THE REQUEST: Please find each line in the records below that contains the string "badge" and copy it out. Case counts.

GIVEN RECORDS:
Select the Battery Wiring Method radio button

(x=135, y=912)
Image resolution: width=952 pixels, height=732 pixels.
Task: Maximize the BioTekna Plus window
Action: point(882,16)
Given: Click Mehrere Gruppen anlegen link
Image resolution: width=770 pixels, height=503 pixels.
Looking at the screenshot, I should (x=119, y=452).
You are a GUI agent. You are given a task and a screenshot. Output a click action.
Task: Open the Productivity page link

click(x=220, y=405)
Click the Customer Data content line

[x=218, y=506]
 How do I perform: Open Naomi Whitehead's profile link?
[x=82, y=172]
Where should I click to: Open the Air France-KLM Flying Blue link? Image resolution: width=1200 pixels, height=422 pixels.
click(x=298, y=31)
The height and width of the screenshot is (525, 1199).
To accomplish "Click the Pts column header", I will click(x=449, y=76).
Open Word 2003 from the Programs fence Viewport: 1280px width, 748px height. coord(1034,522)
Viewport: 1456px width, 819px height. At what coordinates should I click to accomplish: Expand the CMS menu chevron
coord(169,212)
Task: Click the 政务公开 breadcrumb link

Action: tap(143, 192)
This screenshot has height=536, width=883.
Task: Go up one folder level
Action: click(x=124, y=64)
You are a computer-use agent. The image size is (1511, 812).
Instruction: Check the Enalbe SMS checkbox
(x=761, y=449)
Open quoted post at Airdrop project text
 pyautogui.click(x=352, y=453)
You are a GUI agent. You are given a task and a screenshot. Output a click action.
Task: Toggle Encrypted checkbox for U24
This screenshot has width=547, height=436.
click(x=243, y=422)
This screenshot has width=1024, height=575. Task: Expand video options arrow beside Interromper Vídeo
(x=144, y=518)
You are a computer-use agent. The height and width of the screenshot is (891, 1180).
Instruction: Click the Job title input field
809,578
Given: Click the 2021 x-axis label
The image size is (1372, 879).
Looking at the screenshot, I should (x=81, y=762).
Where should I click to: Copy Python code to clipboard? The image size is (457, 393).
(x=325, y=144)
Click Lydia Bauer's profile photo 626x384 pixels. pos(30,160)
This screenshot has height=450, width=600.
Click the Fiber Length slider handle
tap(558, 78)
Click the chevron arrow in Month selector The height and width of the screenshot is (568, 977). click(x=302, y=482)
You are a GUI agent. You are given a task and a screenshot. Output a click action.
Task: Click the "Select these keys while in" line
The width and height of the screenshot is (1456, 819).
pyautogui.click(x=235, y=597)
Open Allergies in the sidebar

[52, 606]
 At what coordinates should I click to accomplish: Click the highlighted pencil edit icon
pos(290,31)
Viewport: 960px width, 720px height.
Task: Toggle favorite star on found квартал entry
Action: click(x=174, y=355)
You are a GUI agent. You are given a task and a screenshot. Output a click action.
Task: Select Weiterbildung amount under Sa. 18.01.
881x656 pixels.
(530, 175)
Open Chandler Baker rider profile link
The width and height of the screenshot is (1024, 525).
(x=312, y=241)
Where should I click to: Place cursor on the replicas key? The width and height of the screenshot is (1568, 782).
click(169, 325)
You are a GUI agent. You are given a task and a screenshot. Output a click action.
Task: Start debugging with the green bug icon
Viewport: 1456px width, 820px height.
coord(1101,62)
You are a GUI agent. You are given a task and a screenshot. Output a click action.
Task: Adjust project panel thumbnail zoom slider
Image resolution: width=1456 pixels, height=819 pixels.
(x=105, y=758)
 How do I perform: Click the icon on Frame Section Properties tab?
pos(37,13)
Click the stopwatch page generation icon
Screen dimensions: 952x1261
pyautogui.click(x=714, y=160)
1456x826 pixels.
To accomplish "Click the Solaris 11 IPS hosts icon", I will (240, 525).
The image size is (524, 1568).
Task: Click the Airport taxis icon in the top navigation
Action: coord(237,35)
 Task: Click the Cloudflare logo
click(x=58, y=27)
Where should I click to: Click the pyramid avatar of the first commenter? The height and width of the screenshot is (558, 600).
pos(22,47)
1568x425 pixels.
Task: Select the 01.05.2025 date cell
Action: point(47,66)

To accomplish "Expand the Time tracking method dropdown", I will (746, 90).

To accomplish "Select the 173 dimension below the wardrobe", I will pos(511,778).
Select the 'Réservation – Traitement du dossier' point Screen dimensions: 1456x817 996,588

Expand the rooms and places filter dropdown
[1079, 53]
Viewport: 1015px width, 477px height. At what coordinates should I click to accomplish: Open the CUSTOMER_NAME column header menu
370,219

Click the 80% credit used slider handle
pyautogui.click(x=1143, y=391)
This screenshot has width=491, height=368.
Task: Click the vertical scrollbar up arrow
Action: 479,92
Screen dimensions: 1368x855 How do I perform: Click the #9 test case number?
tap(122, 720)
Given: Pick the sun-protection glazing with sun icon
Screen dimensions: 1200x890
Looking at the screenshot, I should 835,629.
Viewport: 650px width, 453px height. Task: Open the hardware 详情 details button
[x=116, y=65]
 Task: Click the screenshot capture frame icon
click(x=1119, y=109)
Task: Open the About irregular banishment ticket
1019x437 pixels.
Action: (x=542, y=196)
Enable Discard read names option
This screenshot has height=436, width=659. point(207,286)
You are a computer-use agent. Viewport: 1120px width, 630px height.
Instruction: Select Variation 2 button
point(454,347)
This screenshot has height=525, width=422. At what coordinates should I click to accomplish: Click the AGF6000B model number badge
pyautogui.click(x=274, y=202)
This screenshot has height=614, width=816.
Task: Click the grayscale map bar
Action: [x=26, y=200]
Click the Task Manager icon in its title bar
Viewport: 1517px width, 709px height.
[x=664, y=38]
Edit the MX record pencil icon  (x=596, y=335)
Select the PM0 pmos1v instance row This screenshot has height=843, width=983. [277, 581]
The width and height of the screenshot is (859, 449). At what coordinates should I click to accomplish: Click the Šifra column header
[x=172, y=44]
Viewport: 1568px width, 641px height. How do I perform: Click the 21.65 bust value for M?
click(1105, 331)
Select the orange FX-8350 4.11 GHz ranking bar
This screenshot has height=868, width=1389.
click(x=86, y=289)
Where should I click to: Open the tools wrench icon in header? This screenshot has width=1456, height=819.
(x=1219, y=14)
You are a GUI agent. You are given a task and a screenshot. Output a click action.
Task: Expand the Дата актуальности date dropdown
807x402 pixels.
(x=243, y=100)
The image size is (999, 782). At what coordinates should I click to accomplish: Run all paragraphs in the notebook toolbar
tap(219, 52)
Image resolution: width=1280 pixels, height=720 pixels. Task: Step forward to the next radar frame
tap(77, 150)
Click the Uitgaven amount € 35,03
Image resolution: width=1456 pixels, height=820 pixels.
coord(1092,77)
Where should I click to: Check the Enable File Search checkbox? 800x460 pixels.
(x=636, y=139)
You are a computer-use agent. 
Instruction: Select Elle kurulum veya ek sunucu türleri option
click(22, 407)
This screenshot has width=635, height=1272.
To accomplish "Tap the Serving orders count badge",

TASK RESPONSE:
This screenshot has height=525, width=422. At what coordinates should I click to accomplish: Click the AGF6000B model number badge
To accomplish "Tap the Serving orders count badge",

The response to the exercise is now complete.